MICRODIETAS NA ALIMENTAÇÃO DA TILAPIA DO NILO DURANTE A FASE DE REVERSÃO SEXUAL

SUMMARY: The objective of this work was to evaluate different microdiets for Nile tilapia (Oreochromis niloticus) sexual reversion phase. They were used 4000 tilapias larvae with 8.31 ± 0,14 mm total length.
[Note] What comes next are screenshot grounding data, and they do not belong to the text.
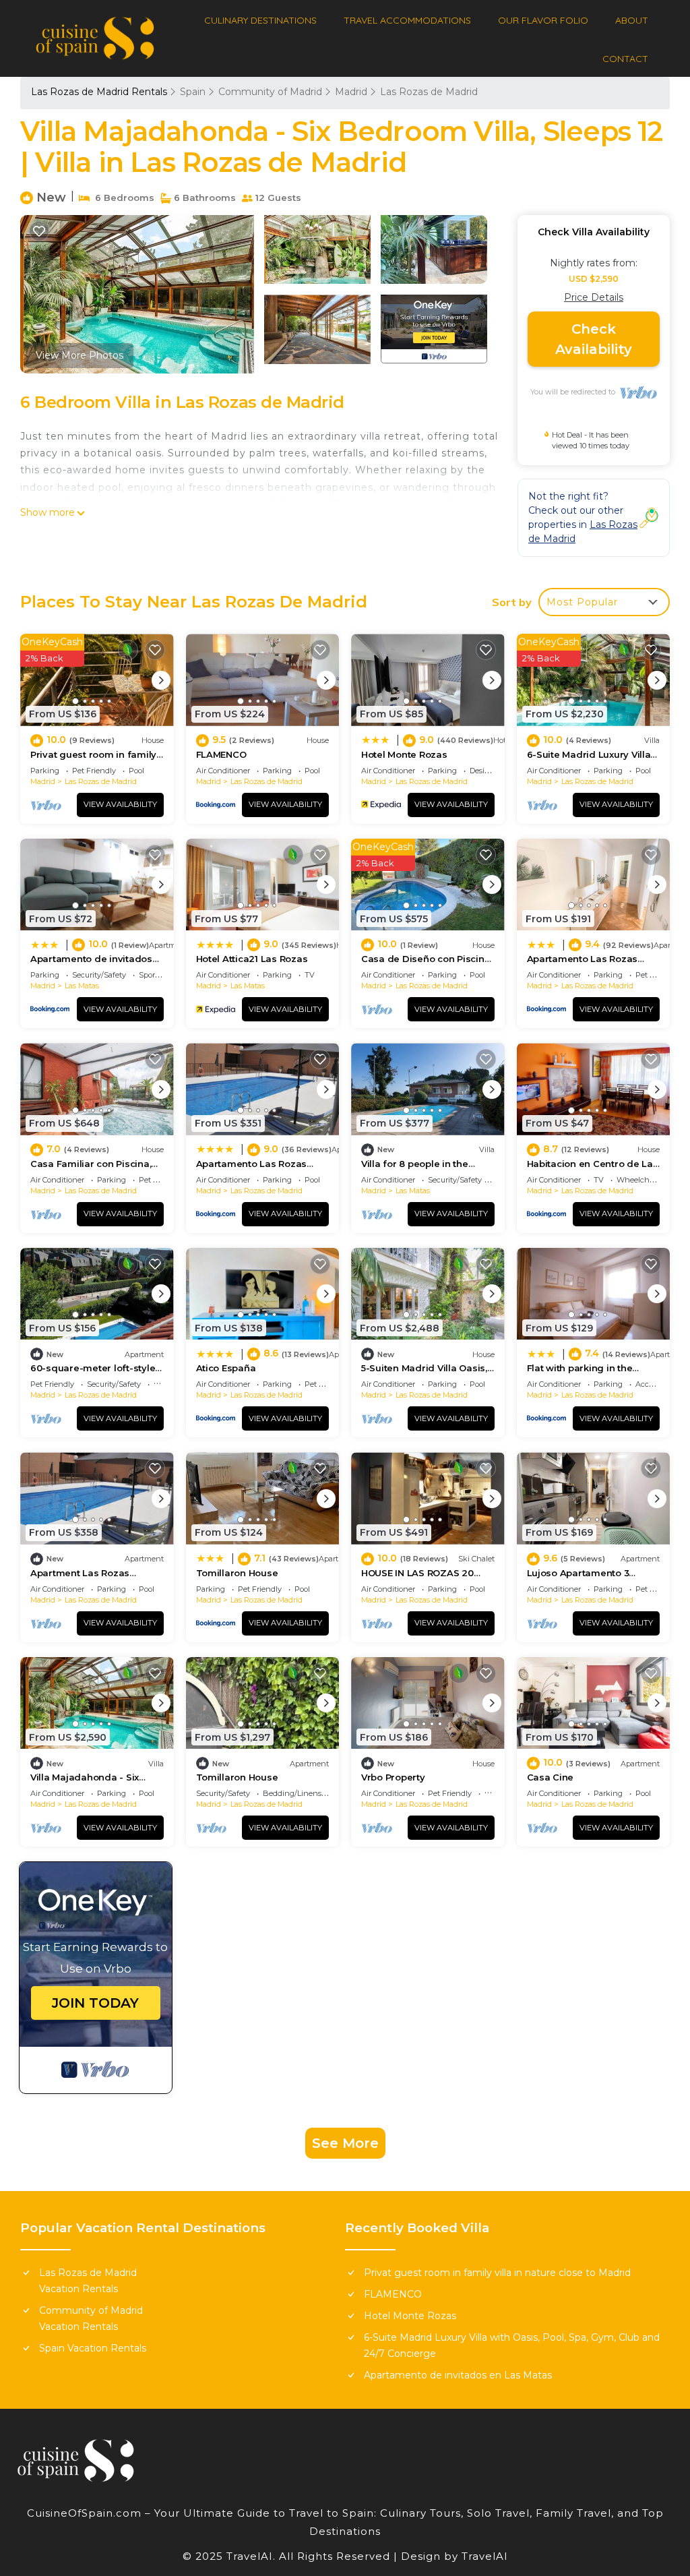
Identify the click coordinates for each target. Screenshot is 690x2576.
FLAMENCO (221, 754)
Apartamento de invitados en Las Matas (458, 2375)
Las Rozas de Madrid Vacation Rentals (88, 2281)
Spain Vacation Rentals (92, 2348)
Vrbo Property (393, 1777)
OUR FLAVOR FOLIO (543, 20)
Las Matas (82, 985)
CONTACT (625, 59)
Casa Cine (550, 1777)
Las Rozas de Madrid (429, 92)
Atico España (226, 1367)
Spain (193, 92)
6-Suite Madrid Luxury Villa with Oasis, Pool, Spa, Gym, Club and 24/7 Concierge (512, 2345)
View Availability (120, 804)
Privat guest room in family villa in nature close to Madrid (497, 2273)
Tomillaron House (237, 1572)
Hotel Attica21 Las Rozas (252, 958)
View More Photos (79, 355)
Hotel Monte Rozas (404, 754)
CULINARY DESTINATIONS (260, 20)
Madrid (351, 92)
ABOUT (631, 20)
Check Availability (593, 339)
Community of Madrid (270, 92)
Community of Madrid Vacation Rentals (91, 2318)
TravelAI (483, 2556)
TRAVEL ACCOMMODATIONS (407, 20)
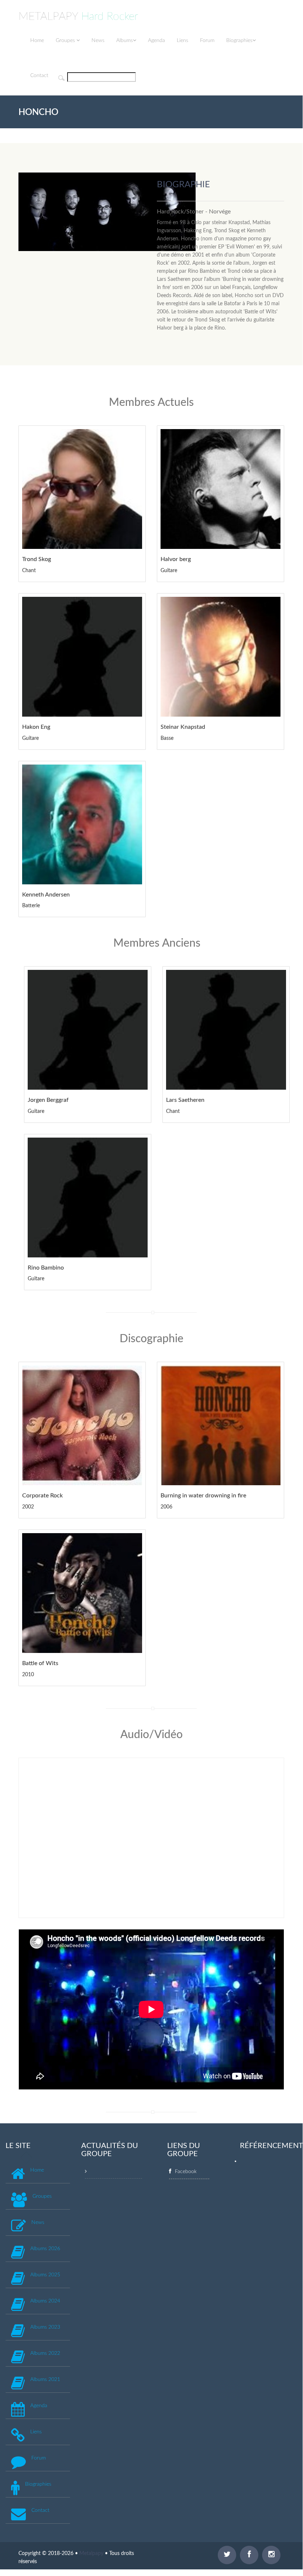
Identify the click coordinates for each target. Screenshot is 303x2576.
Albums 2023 (45, 2327)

The experiment was conducted with five treatments and four repetitions as followed, FSH – powder diet without hormone (control); and diets with hormone (60 mg of 17 α methyl testosterone) FCH – powder diet, MAH – Microaglomerated diet, SSE – spray dried microencapsulated diet without wall material, SCE - spray dried microencapsulated diet with wall material (66.7% wall material and 33.3% of formulated diet). Weighing samples were conducted at the initiation of the experiment, at the 15 th and at the 30 th days. Larvae fed with SSE diet showed better weight and length means, condition factor sexual reversion ratio. On the other hand, treatment SCE showed worst growth performance with no compromise on sexual reversion ratio. The SSE resulted in better fish uniformity at the end of the sexual reversion phase. It can be concluded that the microdiets MAH and SSE were efficient and can be utilized for tilapia sexual reversion.